И она тут же направилась в спальню, сделав тот самый недвусмысленный жест, который давеча так смутил Андреа. Скинула с себя обувь, не раздеваясь, разлеглась на постели, закинула руки за голову и принялась насмешливо разглядывать молодого человека как бы свысока, несмотря на то что Андреа стоял во весь рост – метр восемьдесят…
– Да садись же, – проговорила она. – Вот сюда…
Он уселся рядом с нею, и она опять поманила его указательным пальцем, правда, очень медленно. Андреа склонился над ней, обнял ее и удивился свежести ее губ, от которых пахло мятой, а не водкой.
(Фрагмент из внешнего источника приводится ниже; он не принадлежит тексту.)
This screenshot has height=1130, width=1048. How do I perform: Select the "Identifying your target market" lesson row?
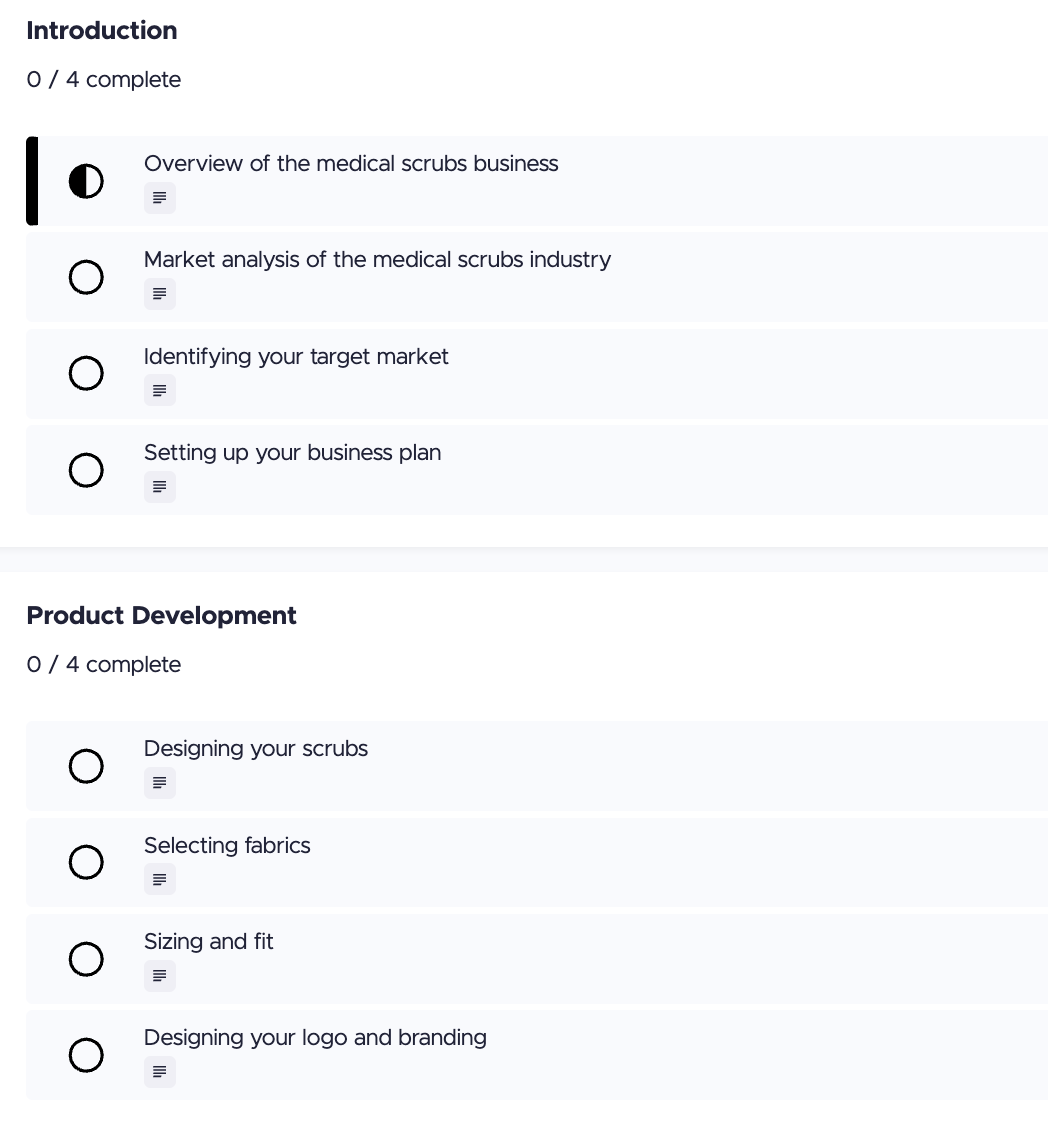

Дориаччи, казалось, пассивно, инертно позволяла себя обнимать, и потому Андреа был удивлен вдвойне, когда она точным движением подала руку вперед и рассмеялась.
– Фанфарон! – проговорила она при этом.
Андреа был скорее ошеломлен, чем пристыжен; и она, должно быть, это поняла, поскольку перестала смеяться и окинула его посерьезневшим взглядом.
– У тебя что, так раньше никогда не бывало?
– Ну конечно, нет!.. И потом, вы мне очень нравитесь, именно вы!.. – с искренним отчаянием произнес он.
И тут она вновь рассмеялась, обняла его за шею и притянула к себе. Андреа послушно уткнулся в надушенное плечо и погрузился в блаженное состояние. Ловкая рука словно по наитию свыше расстегнула ему воротник рубашки, позволив свободно дышать, а затем легла на затылок. Андреа, в свою очередь, протянул вроде бы умелую, но предательски дрожащую руку к горячему, мягкому телу Дивы, прижимавшемуся к его телу, отыскал грудь, ляжку, стал на ощупь продвигаться к эрогенным зонам, словно выполняя отработанное упражнение, но тут его остановил крепкий удар ладонью. Дориаччи прорычала в ухо:
– Лежи и не рыпайся!
Но это оказалось лишним, ибо тело Андреа уже погрузилось в нирвану, где блаженство мешалось со стыдом, блаженство, однако, было сильнее. «Погиб, пропал, опозорен навсегда, – пытался он убедить себя, – лучший шанс за всю жизнь: возможность вести беззаботное и безбедное существование красавца-жиголо вот-вот испарится». Но крошке Андреа из Невера было до того хорошо и тепло на душе, что он готов был отказаться от всех своих грез и мечтаний, от славы и роскоши, от всего на свете ради четверти часа этой ласки, ради умиротворяющего прикосновения к волосам, ради беспечного сна, чреватого величайшим поражением на самом пороге удачи, сна на плече, столь родном и уютном. И Андреа Файяр из Невера, влюбленный и бессильный, очарованный и пристыженный, мгновенно заснул.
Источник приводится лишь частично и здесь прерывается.